I am aware that the Clerk of the Joint Committee on Finance, Public Expenditure and Reform, and Taoiseach had written to the Secretary General of the Department of Finance, drawing his attention to statements made to that Committee on 28 May 2019 relating to accounting standards and I understand that a reply has issued to the Committee.
Statutory requirements and international rules for accounting standards are the responsibility of my colleague, the Minister for Business, Enterprise and Innovation. Her Department has policy responsibility for the transposition and implementation of the EU Audit Directive and Regulation, the Companies Acts, and also for the Irish Auditing and Accounting Supervisory Authority (IAASA).

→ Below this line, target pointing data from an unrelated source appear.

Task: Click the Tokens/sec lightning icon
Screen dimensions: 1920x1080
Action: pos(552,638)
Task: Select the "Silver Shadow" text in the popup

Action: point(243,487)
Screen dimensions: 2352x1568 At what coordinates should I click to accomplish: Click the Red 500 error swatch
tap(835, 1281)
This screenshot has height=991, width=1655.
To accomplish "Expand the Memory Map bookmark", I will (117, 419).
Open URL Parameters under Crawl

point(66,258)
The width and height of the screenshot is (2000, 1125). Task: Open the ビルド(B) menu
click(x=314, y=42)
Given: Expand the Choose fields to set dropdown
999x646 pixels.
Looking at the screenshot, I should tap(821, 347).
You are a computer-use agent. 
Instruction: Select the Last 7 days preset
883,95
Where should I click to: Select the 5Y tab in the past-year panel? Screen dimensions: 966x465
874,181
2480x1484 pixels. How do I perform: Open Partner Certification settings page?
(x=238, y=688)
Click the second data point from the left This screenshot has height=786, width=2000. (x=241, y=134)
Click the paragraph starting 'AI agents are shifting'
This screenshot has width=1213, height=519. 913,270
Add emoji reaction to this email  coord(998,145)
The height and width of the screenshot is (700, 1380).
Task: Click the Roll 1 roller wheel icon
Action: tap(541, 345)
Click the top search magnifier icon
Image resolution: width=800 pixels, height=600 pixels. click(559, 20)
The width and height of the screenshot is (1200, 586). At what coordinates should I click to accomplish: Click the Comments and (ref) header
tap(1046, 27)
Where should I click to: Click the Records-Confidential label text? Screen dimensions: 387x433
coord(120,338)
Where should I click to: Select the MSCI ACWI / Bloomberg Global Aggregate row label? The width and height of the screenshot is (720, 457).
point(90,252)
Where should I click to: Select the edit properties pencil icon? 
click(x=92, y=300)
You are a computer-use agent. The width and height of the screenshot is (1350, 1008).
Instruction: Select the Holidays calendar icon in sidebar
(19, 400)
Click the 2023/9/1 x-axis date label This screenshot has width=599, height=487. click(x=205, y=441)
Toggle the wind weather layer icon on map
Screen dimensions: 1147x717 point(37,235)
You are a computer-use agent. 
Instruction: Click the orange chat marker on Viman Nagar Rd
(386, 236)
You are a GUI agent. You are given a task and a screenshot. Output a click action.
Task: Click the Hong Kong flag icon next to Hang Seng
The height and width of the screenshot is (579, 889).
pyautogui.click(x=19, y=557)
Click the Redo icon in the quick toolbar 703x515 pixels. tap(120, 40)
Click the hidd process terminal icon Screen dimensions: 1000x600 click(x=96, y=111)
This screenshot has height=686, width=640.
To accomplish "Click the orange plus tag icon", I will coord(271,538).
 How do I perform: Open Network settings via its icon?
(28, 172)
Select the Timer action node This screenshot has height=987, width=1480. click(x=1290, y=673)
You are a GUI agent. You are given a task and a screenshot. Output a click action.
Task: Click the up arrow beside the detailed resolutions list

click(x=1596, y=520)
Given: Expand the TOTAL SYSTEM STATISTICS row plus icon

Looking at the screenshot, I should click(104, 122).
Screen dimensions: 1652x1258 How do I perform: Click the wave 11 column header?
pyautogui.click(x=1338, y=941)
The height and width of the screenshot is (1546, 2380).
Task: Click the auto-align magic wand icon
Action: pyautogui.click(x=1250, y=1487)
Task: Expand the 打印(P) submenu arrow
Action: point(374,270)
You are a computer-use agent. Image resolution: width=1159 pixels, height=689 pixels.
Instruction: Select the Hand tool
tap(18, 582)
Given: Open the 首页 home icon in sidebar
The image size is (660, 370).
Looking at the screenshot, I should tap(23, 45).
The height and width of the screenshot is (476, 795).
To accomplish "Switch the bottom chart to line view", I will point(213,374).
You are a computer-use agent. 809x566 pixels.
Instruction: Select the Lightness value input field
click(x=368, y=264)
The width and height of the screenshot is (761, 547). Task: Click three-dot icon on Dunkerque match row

In relation to the accounting standards for banks, these have been changed by the introduction of International Financial Reporting Standard (IFRS) 9 to replace International Accounting Standard (IAS) 39. The adoption of IFRS in the EU requires the presentation of a true and fair view of the financial position of the bank. IFRS 9 specifies how an entity should classify and measure financial assets, financial liabilities, and some contracts to buy or sell non-financial items. It introduces a new regime for impairment provisioning and imposes an Expected Credit Loss approach to provisioning as opposed to the incurred loss approach that was required by IAS 39.
In relation to the cited legal opinions, I am not in a position to comment on UK legal opinions of its statutes.